I have a dataframe (variable df) such as the below:
df
ID | A | B | C |
---|---|---|---|
1 | m | nan | nan |
2 | n | nan | nan |
3 | b | nan | nan |
1 | nan | t | nan |
2 | nan | e | nan |
3 | nan | r | nan |
1 | nan | nan | y |
2 | nan | nan | u |
3 | nan | nan | i |
The desired output is:
ID | A | B | C |
---|---|---|---|
1 | m | t | y |
2 | n | e | u |
3 | b | r | i |
I solved this by running the following lines:
new_df = pd.DataFrame()
for column in df.columns:
new_df = pd.concat([new_df, df[column].dropna()], join='outer', axis=1)

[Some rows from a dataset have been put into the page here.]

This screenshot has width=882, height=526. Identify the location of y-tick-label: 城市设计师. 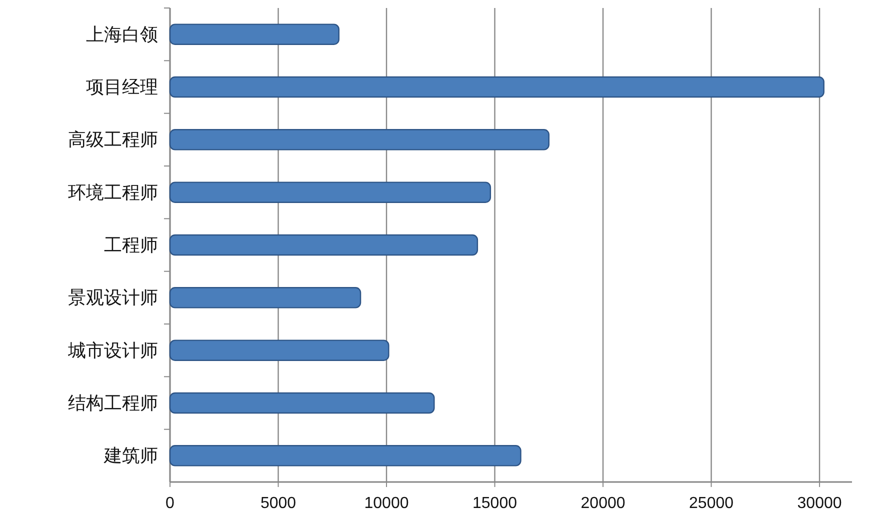
(112, 350).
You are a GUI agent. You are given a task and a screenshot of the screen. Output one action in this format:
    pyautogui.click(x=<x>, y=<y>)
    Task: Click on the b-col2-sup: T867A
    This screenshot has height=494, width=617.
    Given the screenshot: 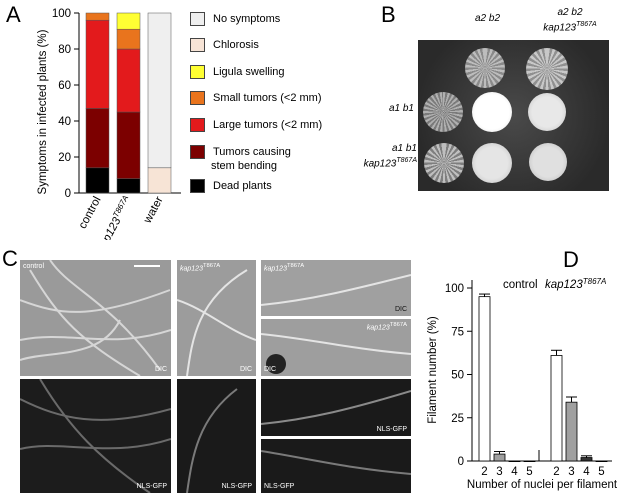 What is the action you would take?
    pyautogui.click(x=586, y=24)
    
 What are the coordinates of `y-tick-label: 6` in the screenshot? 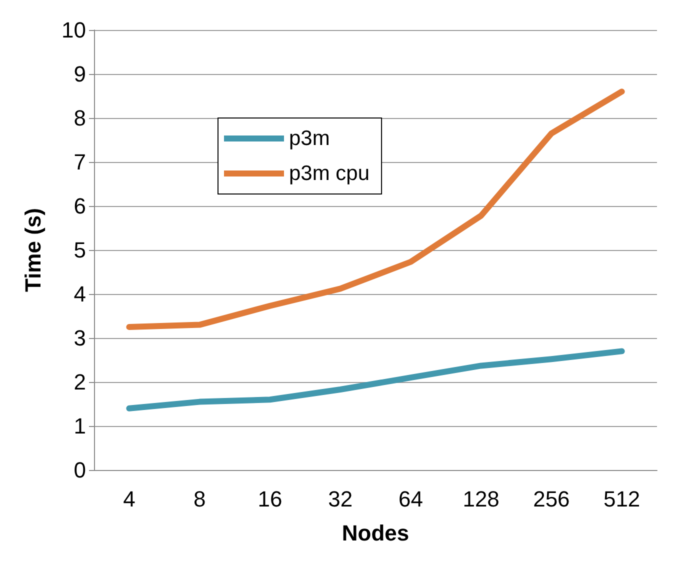 It's located at (80, 206).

And then I figured this would be faster:
empty_dict = {}
for column in df.columns:
empty_dict[column] = df[column].dropna()
new_df = pd.DataFrame.from_dict(empty_dict)
However, the dropna could represent a problem if, for example, there is a missing value in the rows that have the values to be used in each column. E.g. if df.loc[2,'A'] = nan, then that key in the dictionary will only have 2 values causing a misalignment with the rest of the columns. I'm not convinced.
I have the feeling pandas must have a builtin function that will do a better job and either of my two solutions. Is there? If not, is there any better way of solving this?
CodePudding user response:
Looks like you only need groupby().first()
:
df.groupby('ID', as_index=False).first()
Output:
ID A B C
0 1 m t y
1 2 n e u
2 3 b r i
CodePudding user response:
Use stack_unstack()
as suggested by @QuangHoang if ID
is the index:
>>> df.stack().unstack().reset_index()
A B C
ID
1 m t y
2 n e u
3 b r i
You can use melt
and pivot
:
>>> df.melt('ID').dropna().pivot('ID', 'variable', 'value') \
.rename_axis(columns=None).reset_index()
ID A B C
0 1 m t y
1 2 n e u
2 3 b r i